Esta afirmación típicamente emotiva, si no retórica, parece sugerir que, en ese momento, creía tener una relación sumamente personal, incluso íntima, con los espectadores de teatro. Lo creía y lo sigo creyendo. En una época, mi timidez morbosa me impidió tener una comunicación demasiado directa con la gente y posiblemente por eso empecé a escribir piezas y cuentos. Pero incluso ahora, cuando esa timidez que me traba la lengua, me hace sonrojar, me mantiene silencioso y replegado, ha desaparecido con el paso de la problemática juventud de la cual surgía, sigo encontrando más fácil «acercarme» a multitudes de extraños en la silenciosa oscuridad de la platea y los palcos de teatro, que a individuos ubicados del otro lado de la mesa. El que sean extraños en cierta forma los vuelve más familiares y me resulta más fácil acercarme a ellos, más fácil hablarles. Por supuesto, sé que a veces doy demasiado por descontados simpatías e intereses correlativos en aquellos a quienes les hablo abiertamente, y esto ha llevado a rechazos lo suficientemente dolorosos y costosos como para inspirarme más prudencia. Pero cuando sopeso una cosa en relación con la otra, una fácil coincidencia con un duro respeto, el equilibrio siempre se inclina hacia el mismo lado y, sea cual fuere el riesgo de que me den vuelta la espalda, no quiero hablar con la gente exclusivamente sobre los aspectos superficiales de su vida, el tipo de cosas de las cuales los conocidos se ríen y sobre las que charlan en las situaciones sociales comunes.

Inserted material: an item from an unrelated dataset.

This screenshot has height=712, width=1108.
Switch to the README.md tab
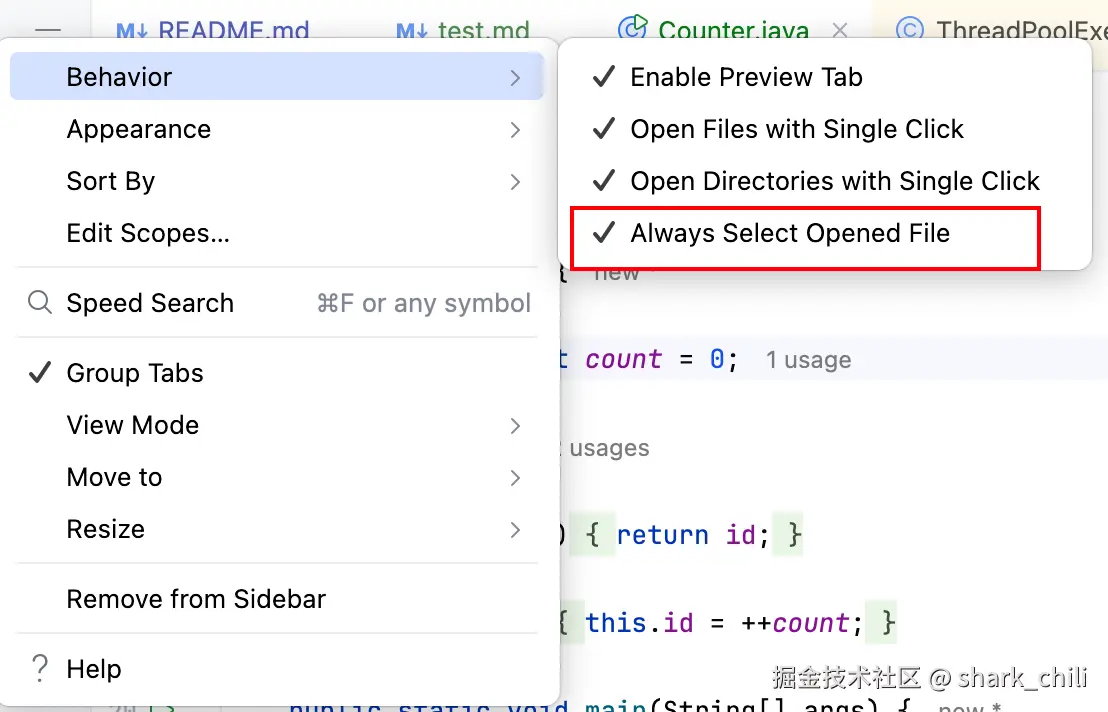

Siento que la gente está harta de eso y el cielo sabe que yo también, antes y después del pequeño intervalo de tiempo en el cual capto su atención y digo lo que tengo que decide. La discreción de la conversación social, incluso entre amigos, sólo es superada por la discreción de «los seis pies profundos», esa tumba donde absolutamente nada se dice. Emily Dickinson, esa solterona lírica de Amherst, Massachussets, que tenía un corazón estricto y salvaje bajo su blusa de tafetán, comentó irónicamente ese tipo de discurso póstumo entre amigos en estas líneas:
Morí por la belleza, pero apenas me había
acomodado en la tumba,
cuando uno que murió por la verdad fue depositado
en un cuarto adyacente.

Me preguntó suavemente por qué desfallecí.
“Por la belleza”, repliqué.
“Y yo por la verdad; las dos son una,
hermanos somos”, dijo él.

Y así, como los parientes se encuentran por la noche,
hablamos de un cuarto al otro,
hasta que el musgo alcanzó nuestros labios
y cubrió nuestros nombres.
Entre tanto, quiero seguir hablando con ustedes sobre las cosas por las que vivimos y morimos, con tanta libertad e intimidad como si los conociera mejor que cualquier otra persona.


Tennessee Williams. Introducción a La gata sobre el tejado de Zinc caliente, Losada, Buenos Aires, 2003. Traducción de Cristina Piña.